- Your goal
From the line below that contains "Přehled zpravodajů (750, 1813)" to the line that contains "specmet1@mail.ru (1661, 650)", repeat every line exactly, both ends included, and nothing else.

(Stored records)
===============

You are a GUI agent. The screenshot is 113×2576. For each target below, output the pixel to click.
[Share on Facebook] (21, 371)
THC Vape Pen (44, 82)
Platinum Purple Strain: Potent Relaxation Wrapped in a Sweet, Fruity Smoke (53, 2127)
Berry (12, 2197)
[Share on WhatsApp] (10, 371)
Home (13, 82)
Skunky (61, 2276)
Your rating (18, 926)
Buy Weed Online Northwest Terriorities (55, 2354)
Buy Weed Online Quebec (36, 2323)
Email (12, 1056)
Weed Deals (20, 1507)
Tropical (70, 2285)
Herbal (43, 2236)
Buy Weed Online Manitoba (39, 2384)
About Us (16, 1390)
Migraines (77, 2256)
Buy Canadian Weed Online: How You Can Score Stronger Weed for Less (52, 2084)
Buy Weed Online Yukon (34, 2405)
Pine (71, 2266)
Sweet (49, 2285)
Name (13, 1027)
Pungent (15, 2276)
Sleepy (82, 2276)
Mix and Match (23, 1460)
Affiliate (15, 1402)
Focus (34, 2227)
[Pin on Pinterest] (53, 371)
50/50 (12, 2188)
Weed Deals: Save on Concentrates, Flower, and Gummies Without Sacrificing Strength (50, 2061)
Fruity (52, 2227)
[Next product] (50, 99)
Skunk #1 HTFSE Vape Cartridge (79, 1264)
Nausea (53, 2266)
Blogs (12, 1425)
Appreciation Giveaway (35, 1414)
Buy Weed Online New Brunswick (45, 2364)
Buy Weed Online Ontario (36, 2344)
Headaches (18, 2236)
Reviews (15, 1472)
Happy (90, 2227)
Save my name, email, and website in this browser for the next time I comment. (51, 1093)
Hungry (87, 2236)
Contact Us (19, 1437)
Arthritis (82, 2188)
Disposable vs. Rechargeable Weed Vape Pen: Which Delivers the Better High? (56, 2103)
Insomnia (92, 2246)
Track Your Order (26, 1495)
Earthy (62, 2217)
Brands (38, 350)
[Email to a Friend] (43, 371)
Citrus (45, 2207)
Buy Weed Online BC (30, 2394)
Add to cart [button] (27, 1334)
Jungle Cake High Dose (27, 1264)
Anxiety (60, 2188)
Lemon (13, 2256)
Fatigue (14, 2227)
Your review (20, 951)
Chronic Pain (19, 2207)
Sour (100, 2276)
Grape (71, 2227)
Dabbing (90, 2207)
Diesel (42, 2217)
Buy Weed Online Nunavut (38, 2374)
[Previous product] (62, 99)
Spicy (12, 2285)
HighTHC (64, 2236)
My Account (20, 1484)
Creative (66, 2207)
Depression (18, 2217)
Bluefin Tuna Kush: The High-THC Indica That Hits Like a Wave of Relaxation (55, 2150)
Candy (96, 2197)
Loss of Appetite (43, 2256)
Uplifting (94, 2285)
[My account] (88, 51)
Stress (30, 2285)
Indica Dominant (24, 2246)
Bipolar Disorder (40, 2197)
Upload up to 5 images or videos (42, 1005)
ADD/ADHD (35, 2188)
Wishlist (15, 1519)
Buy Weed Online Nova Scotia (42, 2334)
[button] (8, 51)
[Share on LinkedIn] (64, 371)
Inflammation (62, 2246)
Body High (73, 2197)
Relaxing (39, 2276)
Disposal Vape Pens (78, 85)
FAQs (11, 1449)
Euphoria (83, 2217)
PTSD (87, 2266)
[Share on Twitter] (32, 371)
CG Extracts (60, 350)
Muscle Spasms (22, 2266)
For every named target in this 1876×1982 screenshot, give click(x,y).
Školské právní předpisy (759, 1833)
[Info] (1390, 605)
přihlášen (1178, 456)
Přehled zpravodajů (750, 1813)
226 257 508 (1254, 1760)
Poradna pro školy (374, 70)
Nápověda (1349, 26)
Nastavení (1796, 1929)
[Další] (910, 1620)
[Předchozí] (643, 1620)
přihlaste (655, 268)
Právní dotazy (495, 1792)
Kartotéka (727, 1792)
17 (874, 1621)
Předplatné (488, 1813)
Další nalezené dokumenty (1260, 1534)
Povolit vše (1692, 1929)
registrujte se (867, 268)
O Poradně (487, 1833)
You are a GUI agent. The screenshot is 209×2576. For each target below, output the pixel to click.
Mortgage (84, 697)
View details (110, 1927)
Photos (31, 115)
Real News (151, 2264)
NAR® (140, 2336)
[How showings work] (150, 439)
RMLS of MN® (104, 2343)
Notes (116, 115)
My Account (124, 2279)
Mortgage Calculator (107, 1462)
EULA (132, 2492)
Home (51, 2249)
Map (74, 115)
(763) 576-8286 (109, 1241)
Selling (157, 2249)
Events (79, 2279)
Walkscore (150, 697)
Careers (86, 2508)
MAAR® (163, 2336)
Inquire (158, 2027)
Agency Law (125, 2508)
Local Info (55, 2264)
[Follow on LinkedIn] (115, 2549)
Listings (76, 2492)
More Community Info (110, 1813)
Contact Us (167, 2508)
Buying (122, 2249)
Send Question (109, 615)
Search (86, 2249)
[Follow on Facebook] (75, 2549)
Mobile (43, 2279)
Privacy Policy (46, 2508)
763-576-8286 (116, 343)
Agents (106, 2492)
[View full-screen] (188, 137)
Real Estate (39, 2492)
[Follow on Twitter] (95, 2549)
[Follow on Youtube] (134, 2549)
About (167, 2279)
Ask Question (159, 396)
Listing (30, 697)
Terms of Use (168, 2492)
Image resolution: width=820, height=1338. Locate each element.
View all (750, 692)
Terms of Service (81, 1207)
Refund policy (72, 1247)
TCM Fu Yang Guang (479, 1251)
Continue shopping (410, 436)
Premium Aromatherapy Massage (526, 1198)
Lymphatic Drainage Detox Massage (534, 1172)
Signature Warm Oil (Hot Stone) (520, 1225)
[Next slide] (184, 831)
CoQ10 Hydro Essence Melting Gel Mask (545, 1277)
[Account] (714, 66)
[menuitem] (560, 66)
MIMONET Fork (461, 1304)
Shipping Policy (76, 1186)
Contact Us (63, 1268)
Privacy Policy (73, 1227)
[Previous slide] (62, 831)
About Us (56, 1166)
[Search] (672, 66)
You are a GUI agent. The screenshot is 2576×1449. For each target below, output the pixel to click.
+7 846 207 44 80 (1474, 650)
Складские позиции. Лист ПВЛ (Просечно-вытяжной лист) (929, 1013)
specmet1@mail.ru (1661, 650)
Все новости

===============

- Response
Přehled zpravodajů (750, 1813)
226 257 508 (1254, 1760)
Poradna pro školy (374, 70)
Nápověda (1349, 26)
Nastavení (1796, 1929)
[Další] (910, 1620)
[Předchozí] (643, 1620)
přihlaste (655, 268)
Právní dotazy (495, 1792)
Kartotéka (727, 1792)
17 (874, 1621)
Předplatné (488, 1813)
Další nalezené dokumenty (1260, 1534)
Povolit vše (1692, 1929)
registrujte se (867, 268)
O Poradně (487, 1833)
You are a GUI agent. The screenshot is 209×2576. For each target below, output the pixel to click.
Mortgage (84, 697)
View details (110, 1927)
Photos (31, 115)
Real News (151, 2264)
NAR® (140, 2336)
[How showings work] (150, 439)
RMLS of MN® (104, 2343)
Notes (116, 115)
My Account (124, 2279)
Mortgage Calculator (107, 1462)
EULA (132, 2492)
Home (51, 2249)
Map (74, 115)
(763) 576-8286 (109, 1241)
Selling (157, 2249)
Events (79, 2279)
Walkscore (150, 697)
Careers (86, 2508)
MAAR® (163, 2336)
Inquire (158, 2027)
Agency Law (125, 2508)
Local Info (55, 2264)
[Follow on LinkedIn] (115, 2549)
Listings (76, 2492)
More Community Info (110, 1813)
Contact Us (167, 2508)
Buying (122, 2249)
Send Question (109, 615)
Search (86, 2249)
[Follow on Facebook] (75, 2549)
Mobile (43, 2279)
Privacy Policy (46, 2508)
763-576-8286 (116, 343)
Agents (106, 2492)
[View full-screen] (188, 137)
Real Estate (39, 2492)
[Follow on Twitter] (95, 2549)
[Follow on Youtube] (134, 2549)
About (167, 2279)
Ask Question (159, 396)
Listing (30, 697)
Terms of Use (168, 2492)
Image resolution: width=820, height=1338. Locate each element.
View all (750, 692)
Terms of Service (81, 1207)
Refund policy (72, 1247)
TCM Fu Yang Guang (479, 1251)
Continue shopping (410, 436)
Premium Aromatherapy Massage (526, 1198)
Lymphatic Drainage Detox Massage (534, 1172)
Signature Warm Oil (Hot Stone) (520, 1225)
[Next slide] (184, 831)
CoQ10 Hydro Essence Melting Gel Mask (545, 1277)
[Account] (714, 66)
[menuitem] (560, 66)
MIMONET Fork (461, 1304)
Shipping Policy (76, 1186)
Contact Us (63, 1268)
Privacy Policy (73, 1227)
[Previous slide] (62, 831)
About Us (56, 1166)
[Search] (672, 66)
You are a GUI agent. The screenshot is 2576×1449. For each target below, output the pixel to click.
+7 846 207 44 80 (1474, 650)
Складские позиции. Лист ПВЛ (Просечно-вытяжной лист) (929, 1013)
specmet1@mail.ru (1661, 650)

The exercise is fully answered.